Convert Snowplow thrift files (on S3) to parquet


#1

Hi,

We are using snowplow scala collector to collect events. Its a standard collection pipeline - collector sinks events in Kinesis, kinesis-s3 consumes from Kinesis and writes these events to S3.

Our intention is to use PrestoDB to analyze the S3 files. We’d like to convert these thrift files to parquet format, since parquet supposedly performs better. Any suggestion on how do we go about that? Also, is it possible to dump the events to S3 directly in parquet format?

Cheers
Nitish


#2

Hi @shardnit - putting a query engine like Presto or Drill or Impala over the raw collector payloads isn’t going to get you very far - you’ll be missing out on all the format translation, schema validation and event enrichment (“dimension widening”) that the Stream Enrich (or indeed Hadoop Enrich) component does.
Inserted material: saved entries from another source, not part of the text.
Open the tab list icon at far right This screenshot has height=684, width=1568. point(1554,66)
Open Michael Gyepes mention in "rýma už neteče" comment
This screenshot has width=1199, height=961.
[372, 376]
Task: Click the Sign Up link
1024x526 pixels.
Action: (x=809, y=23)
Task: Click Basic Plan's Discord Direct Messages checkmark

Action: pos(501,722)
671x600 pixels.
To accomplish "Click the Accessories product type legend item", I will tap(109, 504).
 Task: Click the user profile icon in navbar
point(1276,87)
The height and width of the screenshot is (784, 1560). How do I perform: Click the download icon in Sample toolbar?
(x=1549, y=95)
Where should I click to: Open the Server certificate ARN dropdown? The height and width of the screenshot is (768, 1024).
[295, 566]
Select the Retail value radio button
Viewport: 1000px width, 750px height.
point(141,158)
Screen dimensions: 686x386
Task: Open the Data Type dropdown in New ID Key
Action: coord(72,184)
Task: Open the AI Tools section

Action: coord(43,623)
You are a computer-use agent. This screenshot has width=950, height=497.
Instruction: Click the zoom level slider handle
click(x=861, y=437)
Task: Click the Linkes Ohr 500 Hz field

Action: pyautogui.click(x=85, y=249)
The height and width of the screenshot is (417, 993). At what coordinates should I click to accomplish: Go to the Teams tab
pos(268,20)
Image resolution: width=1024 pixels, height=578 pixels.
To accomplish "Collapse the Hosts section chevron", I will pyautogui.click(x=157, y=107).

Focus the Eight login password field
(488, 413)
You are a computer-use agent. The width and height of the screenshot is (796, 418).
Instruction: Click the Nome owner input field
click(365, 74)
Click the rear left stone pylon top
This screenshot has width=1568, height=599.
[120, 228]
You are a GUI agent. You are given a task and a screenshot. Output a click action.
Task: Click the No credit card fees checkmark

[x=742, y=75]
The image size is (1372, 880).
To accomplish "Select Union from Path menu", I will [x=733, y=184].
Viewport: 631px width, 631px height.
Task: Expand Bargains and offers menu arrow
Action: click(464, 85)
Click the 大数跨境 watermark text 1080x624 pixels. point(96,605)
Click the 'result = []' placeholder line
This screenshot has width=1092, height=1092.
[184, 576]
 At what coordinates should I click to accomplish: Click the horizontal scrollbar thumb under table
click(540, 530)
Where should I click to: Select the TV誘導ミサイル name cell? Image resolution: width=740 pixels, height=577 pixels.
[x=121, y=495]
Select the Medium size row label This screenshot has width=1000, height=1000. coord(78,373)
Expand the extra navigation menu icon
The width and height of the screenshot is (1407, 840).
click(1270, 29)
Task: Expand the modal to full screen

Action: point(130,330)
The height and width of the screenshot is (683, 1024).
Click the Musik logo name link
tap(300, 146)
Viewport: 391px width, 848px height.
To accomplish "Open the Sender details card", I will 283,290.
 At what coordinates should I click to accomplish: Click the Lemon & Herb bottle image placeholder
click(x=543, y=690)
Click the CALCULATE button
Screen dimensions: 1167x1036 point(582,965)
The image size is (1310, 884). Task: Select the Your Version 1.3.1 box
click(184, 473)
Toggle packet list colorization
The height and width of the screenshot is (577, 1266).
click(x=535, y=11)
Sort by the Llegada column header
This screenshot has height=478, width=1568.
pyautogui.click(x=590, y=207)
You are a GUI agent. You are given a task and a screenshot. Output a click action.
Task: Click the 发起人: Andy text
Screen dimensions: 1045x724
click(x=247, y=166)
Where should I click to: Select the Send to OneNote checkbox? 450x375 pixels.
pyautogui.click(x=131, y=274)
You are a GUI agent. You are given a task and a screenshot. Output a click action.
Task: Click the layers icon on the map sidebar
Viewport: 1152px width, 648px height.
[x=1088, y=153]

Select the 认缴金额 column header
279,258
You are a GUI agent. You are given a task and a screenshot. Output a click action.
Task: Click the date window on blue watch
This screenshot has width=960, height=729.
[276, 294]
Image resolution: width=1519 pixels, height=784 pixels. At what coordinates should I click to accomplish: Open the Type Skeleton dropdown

So we would always recommend analyzing the enriched event files in S3. In terms of Parquet support for these - it’s something we’d like to support in the future, but there’s a lot of work to do first to refactor our enriched event format (likely into Avro). You’ll find our first Avro milestone in our GitHub repo.

In the meantime, the recommended way of analyzing the enriched event files in S3 is to use Spark plus our Snowplow Python or Scala Analytics SDKs.